Please extend the text below about which projects deserve hosting, continuing after its last sentence.

## TEXT TO READ

_ _ _

These are political requirements. Of course nobody is going to
to spend time enforcing a bunch of nontechnical rules that allow
junk projects to filter through, but reject a good project because
someone dared to write Linux unprefixed with GNU/.
You're missing something analogous to the Wikipedia's "noteworthiness"
A project should be worth hosting. This means that it should have
a stated goal or mission statement describing something nontrivial.
Secondly, it should be in a reasonable state of completion of its
stated goals. It should be able to produce something that users
can download and execute, right from the day the project is
Example: fails on account of being trivial:
"A program for the POSIX environment which reads the files
named on the command line and copies them to standard output,
or else reads standard input if no files are specified."
This should be rejected even if it is a polished project
with bug-free code and complete documentation.
Example: fails on account of incompleteness:
"An optimizing compiler for COBOL with object extensions."

_ _ _

## SOURCE MATERIAL
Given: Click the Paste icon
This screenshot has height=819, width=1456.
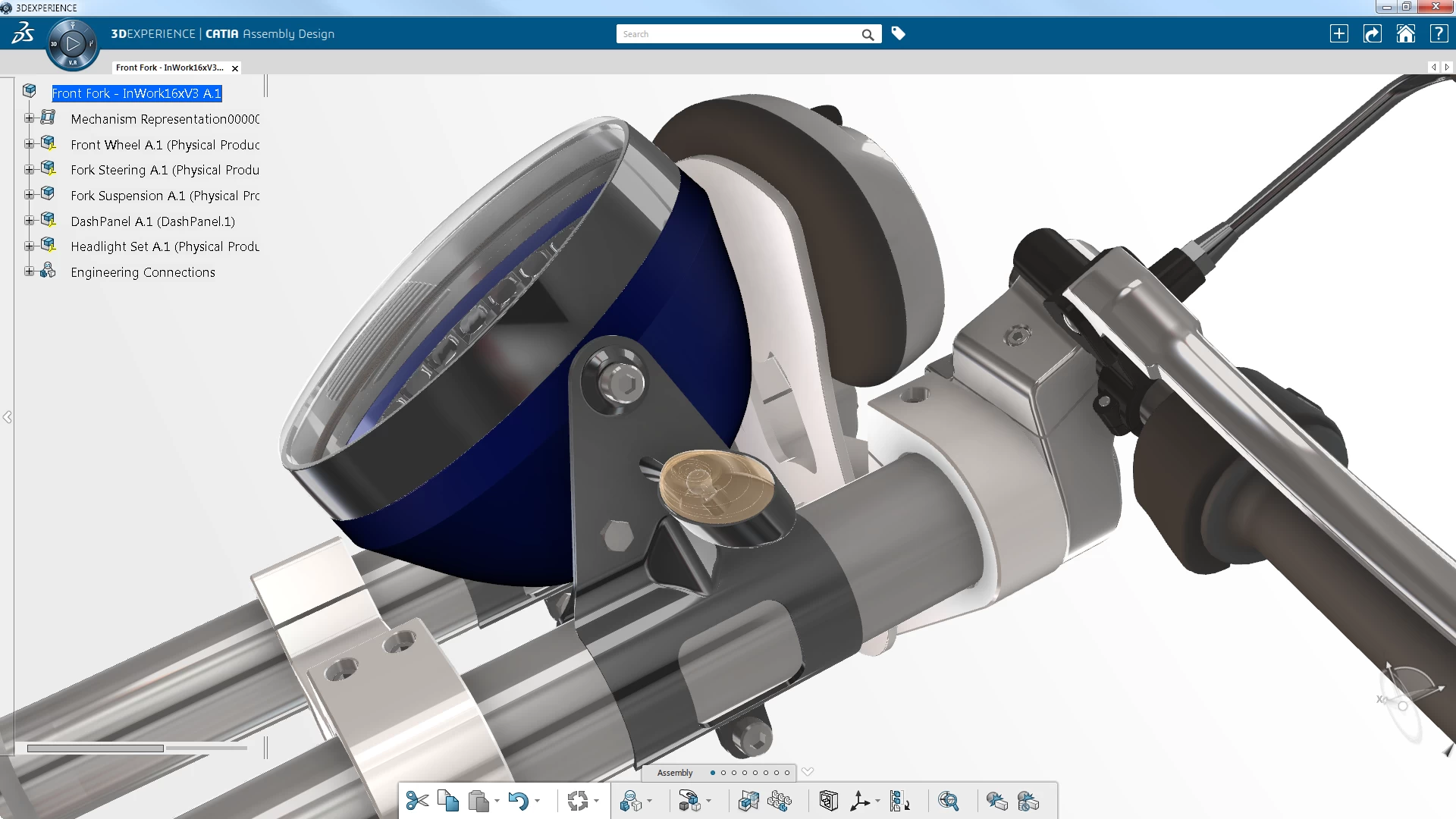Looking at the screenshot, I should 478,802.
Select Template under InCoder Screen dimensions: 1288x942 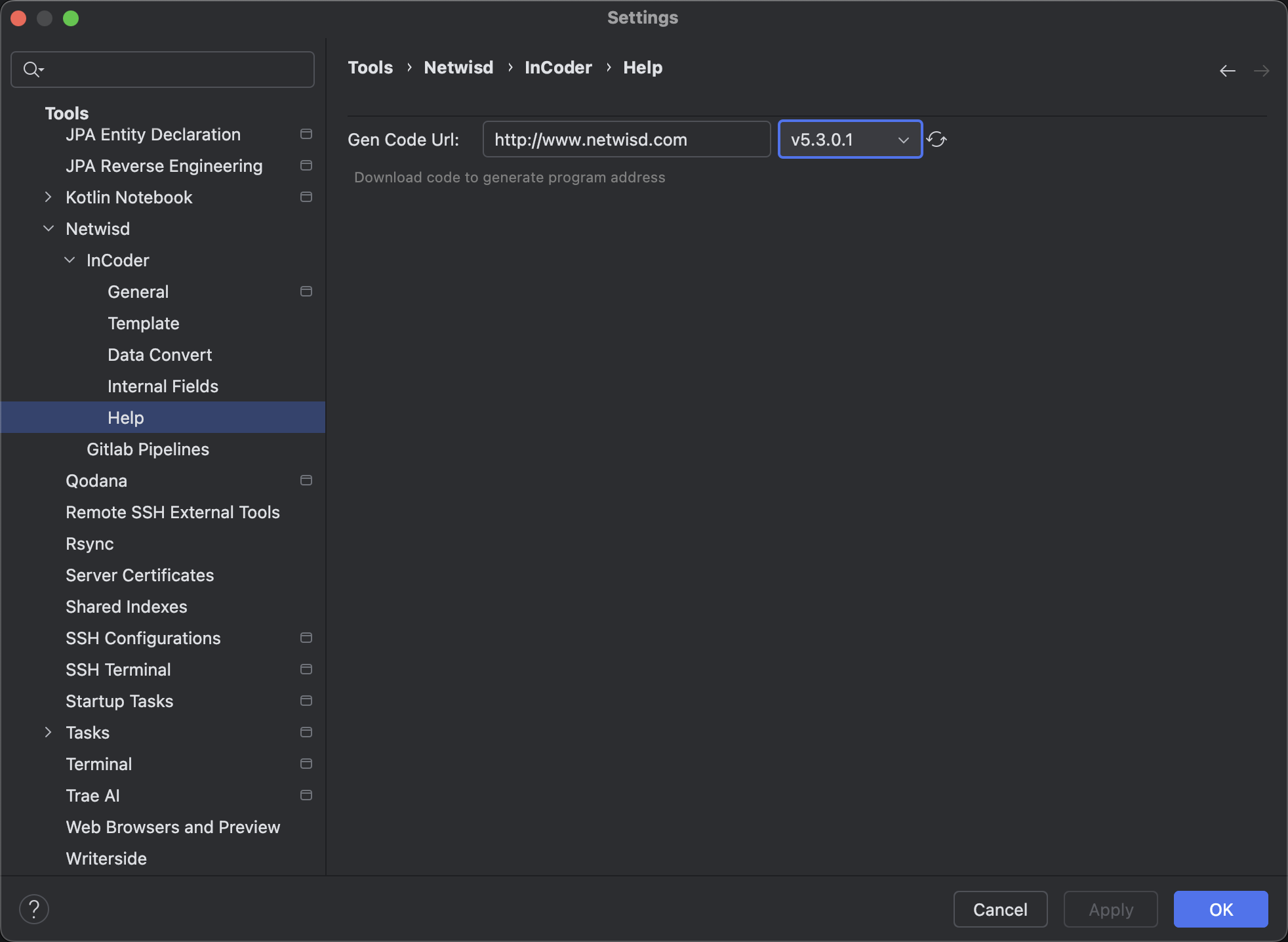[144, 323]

_ _ _

## RESPONSE TO THE EXERCISE
(But the only files are COPYING, and a Yacc grammar file with
mostly empty actions.)
With a significance standard of this type, you can reject
most project submissions in 60 seconds. "Sorry, your project
is a weak idea without even the beginnings of
a working implementation. Sourceforge is that-a-way -> ."
And about the political rules, what's the point of being so
meticulous and consuming all that time, if you're not going
to police what happens in the projects afterward?
All that time spent checking the license, etc, but the day
the project is approved, the developers can change the
So why put that much effort upfront?
You need to just skim through the project for anything
glaring. After that, you can rely on third party reports:
someone spots a project with the wrong license and reports
Most of the projects on Savannah are ignored so it doesn't matter
what's in their repository, until someone who notices it
is bothered by it enough to report it.
If a tree in a forest enforces an EULA against a squirrel,
does anyone care? :)
You know, the submission process could be farmed out to
the user base via a kind of social networking gadget.
New submissions appear on some blog-like webpage where
users can check the submission and moderate it.
This way it does not require a set of dedicated volunteers
in fixed roles. At least not the grunt work of passing
a pair of eyes over everything.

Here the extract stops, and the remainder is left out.